Regarding applicability and implementation in the real world, these results should be aligned with the results of other studies indicating alternative staggered treatment for BPD [12], because the accessibility of long treatments such as behavioral dialectic therapy or mentalization-based treatment is limited due to the large amount of resources needed and the lack of experienced therapists. This type of brief therapy would adapt especially well to a young population with acute symptoms [49]. Furthermore, in certain patients, mainly in the early stages of the disorder, long-term treatment may not be necessary, as several studies suggest [41, 50,51,52]. These results are linked to the body of evidence suggesting that structured preventive strategies in the early stages of the disorder may be an adequate alternative [53].

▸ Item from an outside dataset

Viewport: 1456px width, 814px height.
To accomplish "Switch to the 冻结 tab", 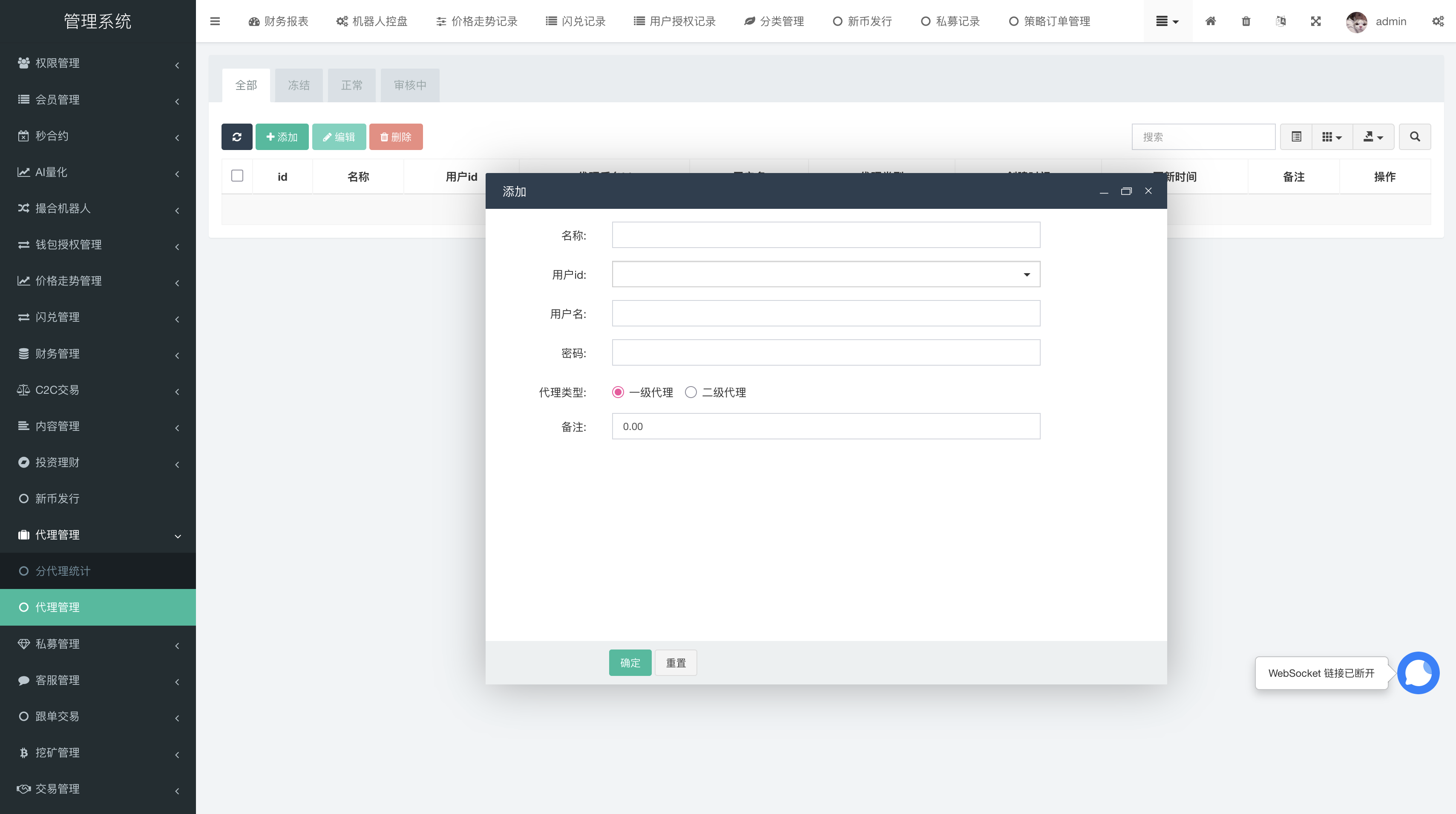I will point(299,85).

One of the main limitations of this study is that the sample size was not of the required size due to unexpected difficulties in the recruitment process; thus, the sample was small and underpowered for detecting small effect sizes. A second limitation is that, due to recruitment problems, the inclusion and exclusion criteria needed to be modified by extending the age range and by not using an instrument that was in the study protocol. Furthermore, structured questionnaires were used for the selection of participants, not structured clinical interviews; however, the questionnaires show adequate psychometric properties. Finally, individuals may have different learning styles in terms of approaching and processing information (i.e. visual, auditory or tactile), which may hinder the understanding and assimilation of IT for some of participants. Despite these limitations, the trial shows some strengths, such as the low percentage of drop-outs in the follow-up (20%) and the large percentage of participants who completed at least 80% of the sessions (57.5%). Another strength is that the trial was conducted in a real world scenario where clinical staff were included along with non-experienced therapists, thus the study had high external validity.

Conclusions

In this preliminary study, a significant reduction in BPD symptoms was found in both treatment groups (IT and SI). The difference between the effectiveness of the two groups was not statistically significant, as usually occurs when comparing different BPD psychotherapies. However, an effect size was found for reducing the symptoms of BPD and maladjustment in daily life at the 12-month follow-up, which may indicate some superiority of IT. Moreover, participants in the IT group showed greater satisfaction with therapy than those who received SI, after the 10-month treatment, and there was a lower percentage of non-suicidal self-injuries, at the 12-month follow-up. In any case, future studies with larger samples and comparisons with established treatments for borderline personality disorder are necessary to confirm or deny these results.